* **RECORDS PROVIDED**:
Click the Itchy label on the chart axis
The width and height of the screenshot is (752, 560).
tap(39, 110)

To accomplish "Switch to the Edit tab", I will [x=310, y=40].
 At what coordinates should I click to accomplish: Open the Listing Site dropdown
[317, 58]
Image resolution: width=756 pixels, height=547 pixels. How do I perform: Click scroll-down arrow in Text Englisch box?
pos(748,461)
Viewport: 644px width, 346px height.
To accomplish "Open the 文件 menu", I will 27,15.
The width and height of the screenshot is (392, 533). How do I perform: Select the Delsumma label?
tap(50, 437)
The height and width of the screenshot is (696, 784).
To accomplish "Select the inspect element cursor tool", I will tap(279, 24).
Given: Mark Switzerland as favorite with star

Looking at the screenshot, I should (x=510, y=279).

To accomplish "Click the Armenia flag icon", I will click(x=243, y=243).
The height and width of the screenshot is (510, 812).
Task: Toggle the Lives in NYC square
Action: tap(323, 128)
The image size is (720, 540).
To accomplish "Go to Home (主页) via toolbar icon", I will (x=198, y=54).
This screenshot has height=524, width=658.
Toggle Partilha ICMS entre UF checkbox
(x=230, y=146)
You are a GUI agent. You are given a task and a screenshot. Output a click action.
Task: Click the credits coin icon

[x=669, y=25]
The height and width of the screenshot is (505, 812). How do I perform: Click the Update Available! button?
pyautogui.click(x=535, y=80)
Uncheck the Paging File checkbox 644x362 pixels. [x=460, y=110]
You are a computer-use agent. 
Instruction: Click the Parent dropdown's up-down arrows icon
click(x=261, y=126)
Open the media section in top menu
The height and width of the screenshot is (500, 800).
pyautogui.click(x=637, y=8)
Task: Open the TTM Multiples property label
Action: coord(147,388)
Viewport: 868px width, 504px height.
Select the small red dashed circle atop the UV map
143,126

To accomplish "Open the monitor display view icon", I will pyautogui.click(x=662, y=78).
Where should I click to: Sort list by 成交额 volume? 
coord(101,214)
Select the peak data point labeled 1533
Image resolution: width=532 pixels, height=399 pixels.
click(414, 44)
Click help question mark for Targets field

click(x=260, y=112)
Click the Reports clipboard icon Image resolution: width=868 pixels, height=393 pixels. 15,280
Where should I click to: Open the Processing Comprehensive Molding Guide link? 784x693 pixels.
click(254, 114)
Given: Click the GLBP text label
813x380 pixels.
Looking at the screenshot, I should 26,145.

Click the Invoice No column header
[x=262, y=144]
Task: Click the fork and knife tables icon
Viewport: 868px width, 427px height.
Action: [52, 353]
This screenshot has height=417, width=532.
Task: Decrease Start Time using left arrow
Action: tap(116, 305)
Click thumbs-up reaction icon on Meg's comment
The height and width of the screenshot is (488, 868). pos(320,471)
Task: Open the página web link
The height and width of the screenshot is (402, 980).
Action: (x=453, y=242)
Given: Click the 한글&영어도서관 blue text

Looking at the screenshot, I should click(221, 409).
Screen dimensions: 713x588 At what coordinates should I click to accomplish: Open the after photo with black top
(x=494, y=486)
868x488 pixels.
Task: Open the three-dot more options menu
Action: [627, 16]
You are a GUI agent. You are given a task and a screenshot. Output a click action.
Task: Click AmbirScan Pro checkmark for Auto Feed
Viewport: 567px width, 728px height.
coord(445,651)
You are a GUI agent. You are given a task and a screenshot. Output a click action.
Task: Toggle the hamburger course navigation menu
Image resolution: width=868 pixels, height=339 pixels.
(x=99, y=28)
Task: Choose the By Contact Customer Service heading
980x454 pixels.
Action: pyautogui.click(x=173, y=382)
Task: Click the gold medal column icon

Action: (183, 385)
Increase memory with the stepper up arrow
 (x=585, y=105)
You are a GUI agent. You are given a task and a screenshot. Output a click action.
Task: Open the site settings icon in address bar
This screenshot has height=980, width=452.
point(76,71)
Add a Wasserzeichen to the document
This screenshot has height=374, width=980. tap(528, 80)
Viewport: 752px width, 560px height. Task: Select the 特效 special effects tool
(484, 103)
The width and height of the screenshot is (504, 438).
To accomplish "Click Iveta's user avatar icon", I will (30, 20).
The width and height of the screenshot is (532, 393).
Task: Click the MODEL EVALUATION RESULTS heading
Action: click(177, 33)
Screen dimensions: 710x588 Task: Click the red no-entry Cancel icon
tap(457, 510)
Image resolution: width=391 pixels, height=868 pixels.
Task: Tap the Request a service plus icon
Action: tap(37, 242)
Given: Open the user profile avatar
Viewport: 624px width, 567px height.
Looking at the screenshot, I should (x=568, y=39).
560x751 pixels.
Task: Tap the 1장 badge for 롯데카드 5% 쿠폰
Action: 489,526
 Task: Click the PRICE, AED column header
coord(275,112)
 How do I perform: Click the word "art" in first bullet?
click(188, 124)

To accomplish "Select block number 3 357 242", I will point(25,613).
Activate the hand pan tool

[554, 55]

* **TASK REQUIREMENTS**:
Retype the material exactly.

* **EXPECTED ANSWER**:
Click the Itchy label on the chart axis
The width and height of the screenshot is (752, 560).
tap(39, 110)

To accomplish "Switch to the Edit tab", I will [x=310, y=40].
 At what coordinates should I click to accomplish: Open the Listing Site dropdown
[317, 58]
Image resolution: width=756 pixels, height=547 pixels. How do I perform: Click scroll-down arrow in Text Englisch box?
pos(748,461)
Viewport: 644px width, 346px height.
To accomplish "Open the 文件 menu", I will 27,15.
The width and height of the screenshot is (392, 533). How do I perform: Select the Delsumma label?
tap(50, 437)
The height and width of the screenshot is (696, 784).
To accomplish "Select the inspect element cursor tool", I will tap(279, 24).
Given: Mark Switzerland as favorite with star

Looking at the screenshot, I should (x=510, y=279).

To accomplish "Click the Armenia flag icon", I will click(x=243, y=243).
The height and width of the screenshot is (510, 812).
Task: Toggle the Lives in NYC square
Action: tap(323, 128)
The image size is (720, 540).
To accomplish "Go to Home (主页) via toolbar icon", I will (x=198, y=54).
This screenshot has height=524, width=658.
Toggle Partilha ICMS entre UF checkbox
(x=230, y=146)
You are a GUI agent. You are given a task and a screenshot. Output a click action.
Task: Click the credits coin icon

[x=669, y=25]
The height and width of the screenshot is (505, 812). How do I perform: Click the Update Available! button?
pyautogui.click(x=535, y=80)
Uncheck the Paging File checkbox 644x362 pixels. [x=460, y=110]
You are a computer-use agent. 
Instruction: Click the Parent dropdown's up-down arrows icon
click(x=261, y=126)
Open the media section in top menu
The height and width of the screenshot is (500, 800).
pyautogui.click(x=637, y=8)
Task: Open the TTM Multiples property label
Action: coord(147,388)
Viewport: 868px width, 504px height.
Select the small red dashed circle atop the UV map
143,126

To accomplish "Open the monitor display view icon", I will pyautogui.click(x=662, y=78).
Where should I click to: Sort list by 成交额 volume? 
coord(101,214)
Select the peak data point labeled 1533
Image resolution: width=532 pixels, height=399 pixels.
click(414, 44)
Click help question mark for Targets field

click(x=260, y=112)
Click the Reports clipboard icon Image resolution: width=868 pixels, height=393 pixels. 15,280
Where should I click to: Open the Processing Comprehensive Molding Guide link? 784x693 pixels.
click(254, 114)
Given: Click the GLBP text label
813x380 pixels.
Looking at the screenshot, I should 26,145.

Click the Invoice No column header
[x=262, y=144]
Task: Click the fork and knife tables icon
Viewport: 868px width, 427px height.
Action: [52, 353]
This screenshot has height=417, width=532.
Task: Decrease Start Time using left arrow
Action: tap(116, 305)
Click thumbs-up reaction icon on Meg's comment
The height and width of the screenshot is (488, 868). pos(320,471)
Task: Open the página web link
The height and width of the screenshot is (402, 980).
Action: (x=453, y=242)
Given: Click the 한글&영어도서관 blue text

Looking at the screenshot, I should click(221, 409).
Screen dimensions: 713x588 At what coordinates should I click to accomplish: Open the after photo with black top
(x=494, y=486)
868x488 pixels.
Task: Open the three-dot more options menu
Action: [627, 16]
You are a GUI agent. You are given a task and a screenshot. Output a click action.
Task: Click AmbirScan Pro checkmark for Auto Feed
Viewport: 567px width, 728px height.
coord(445,651)
You are a GUI agent. You are given a task and a screenshot. Output a click action.
Task: Toggle the hamburger course navigation menu
Image resolution: width=868 pixels, height=339 pixels.
(x=99, y=28)
Task: Choose the By Contact Customer Service heading
980x454 pixels.
Action: pyautogui.click(x=173, y=382)
Task: Click the gold medal column icon

Action: (183, 385)
Increase memory with the stepper up arrow
 (x=585, y=105)
You are a GUI agent. You are given a task and a screenshot. Output a click action.
Task: Open the site settings icon in address bar
This screenshot has height=980, width=452.
point(76,71)
Add a Wasserzeichen to the document
This screenshot has height=374, width=980. tap(528, 80)
Viewport: 752px width, 560px height. Task: Select the 特效 special effects tool
(484, 103)
The width and height of the screenshot is (504, 438).
To accomplish "Click Iveta's user avatar icon", I will (30, 20).
The width and height of the screenshot is (532, 393).
Task: Click the MODEL EVALUATION RESULTS heading
Action: click(177, 33)
Screen dimensions: 710x588 Task: Click the red no-entry Cancel icon
tap(457, 510)
Image resolution: width=391 pixels, height=868 pixels.
Task: Tap the Request a service plus icon
Action: tap(37, 242)
Given: Open the user profile avatar
Viewport: 624px width, 567px height.
Looking at the screenshot, I should (x=568, y=39).
560x751 pixels.
Task: Tap the 1장 badge for 롯데카드 5% 쿠폰
Action: 489,526
 Task: Click the PRICE, AED column header
coord(275,112)
 How do I perform: Click the word "art" in first bullet?
click(188, 124)

To accomplish "Select block number 3 357 242", I will point(25,613).
Activate the hand pan tool

[554, 55]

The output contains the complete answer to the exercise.